A lease extension addendum is a contract that further extends the term of an existing lease agreement. The addendum will establish a new lease termination date that both the landlord and tenant agree to.
In addition to extending the length of the term of the original lease, this addendum may also document any changes to the price of rent during the extended lease period. It is common for the original rent amount to differ (and increase) especially if the extension is for a short period. This amount will be stated as part of the addendum. All other conditions from the original lease agreement will remain intact.
The lease extension addendum must be signed by the landlord and tenant. Once signed, the lease extension addendum is added to the current lease and is enforceable by law.
Lease Extension Addendum vs. Lease Renewal
Lease extensions and lease renewals both allow the tenant (and landlord) to continue to lease a property. However, if you want to extend your lease, you will want to identify which document is best for your circumstances. It is important to consider how the distinction between a lease renewal or extension might affect other promises and conditions in the lease agreement. While extensions and renewals have similar effects, there are some differences.
A lease extension is a continuation of the original lease agreement. The parties to the lease continue the landlord-tenant relationship beyond the expiration of the original term of the lease. New provisions are adopted for a newly defined term. A lease extension addendum can be used to make minor changes to the conditions of an original lease such as the length of the new term, a change in rent, and/or other modifications. Unlike a lease renewal, a lease extension continues the original lease without interruption.
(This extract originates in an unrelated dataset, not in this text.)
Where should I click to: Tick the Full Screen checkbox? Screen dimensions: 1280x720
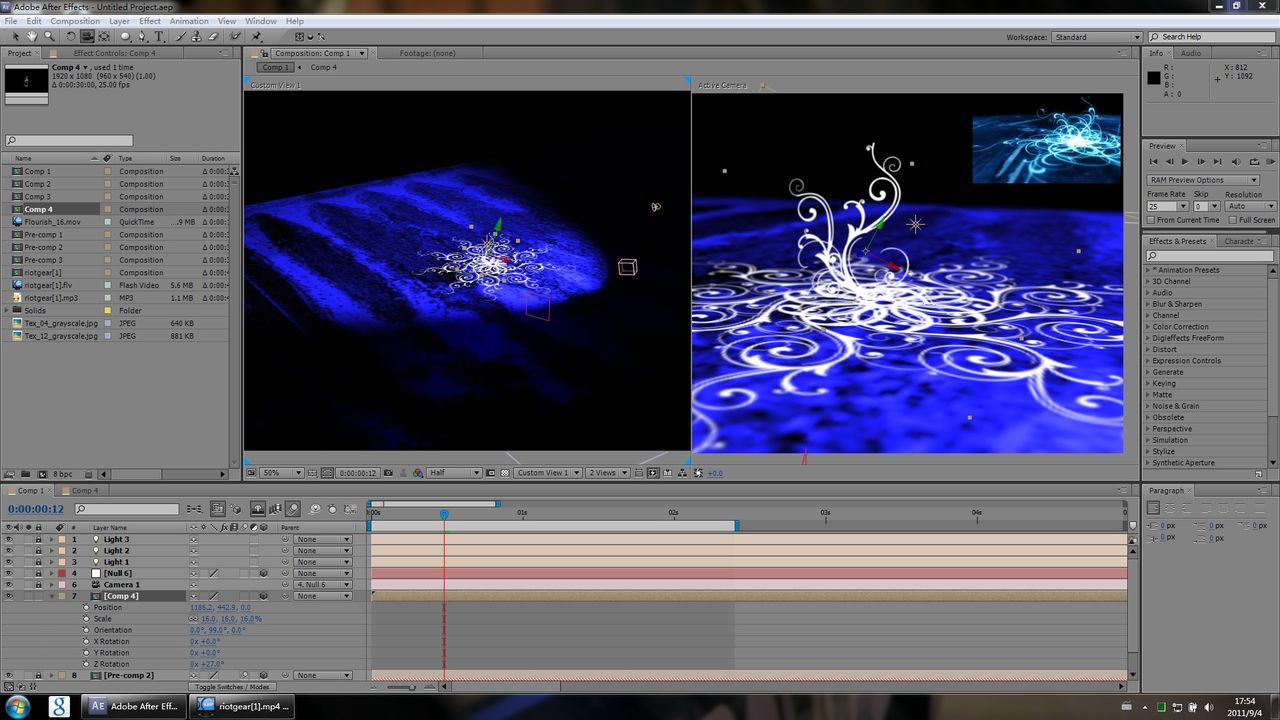1232,220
By definition, a lease renewal is a new lease agreement. The parties to the lease renew their landlord-tenant relationship after the original lease has expired. A lease renewal can limit agreements that benefit the landlord or the tenant, whereas they will typically continue during an extension of the term. Additionally, if the original lease has been reassigned, a lease renewal could limit any remaining liability of the original tenant to the landlord. Under a lease renewal, there is a legal instant in time between the expiration of the original lease term and the commencement of the renewal term.
There are many different reasons for using a lease extension addendum instead of a lease renewal. The most common situations are provided below:
A tenant that has adhered to all of the original terms of the lease and a landlord that wishes to retain them, would use the same lease with an extension. This will bypass additional administrative work for writing a new lease and any fees associated with it by either party.
A tenant needs additional time to find a new property or complete their move and does not require a full year or specific-term lease but several weeks or months. An extension to the lease, instead of a new lease, would make more sense in this situation. Shorter-term lease extensions are commonly month-to-month extensions with a higher rent amount as opposed to a one-year extension.
Whether to renew or extend a lease agreement should be considered carefully—taking into consideration the potential benefits and drawbacks of each. Regardless of how to continue a lease is labeled, clear and explicit language reflecting your intentions may help avoid some of the unintended consequences of drafting either document.
Consequences of not using a lease extension addendum. Without a lease extension, if a tenant remains in tenancy after the original lease concludes, the tenant becomes a holdover tenant and the lease converts into a month-to-month tenancy. Landlords are prohibited from renegotiating the cost of rent under month-to-month agreements while tenants are prohibited from renegotiating certain repairs or property related provisions.
What to Include in a Lease Extension Addendum
A lease extension addendum should include the following:
- Name of the tenant
- Name of the landlord
- Property address
- Date of the addendum
- The effective date of the lease extension
- The end date of the lease extension
- Disclosure of consequences for breaking the lease extension
- Rent amount during the lease extension
- Additional deposit (if applicable) for the lease extension
- Property care during the lease extension period
- Date and signature of the tenant
- Date and signature of the landlord
How to Extend a Lease
If you are looking to extend your lease you will want to follow these steps:
- Review your original lease. Locate your original lease agreement to determine its end-date. Additionally, note any changes to the original lease provisions that you would like to make if extended. The most common change to a lease extension is the rent. Depending on the current economic conditions in the area, either party may ask for it to be lowered or increased.
- Discuss your intentions. Contact the tenant to find out if they intend on extending the lease. And, if they were to extend the tenancy, would it be under the current terms or new terms.
- Send the lease extension addendum. Typically, the landlord will mail or deliver the addendum to the tenant(s). This addendum will be attached to the original lease agreement recording any changes that have been made to it. The remaining portion of the original lease agreement will remain intact.
- Sign the Addendum. If the landlord and tenant agree to the terms of the extension, they will both need to sign and date the addendum.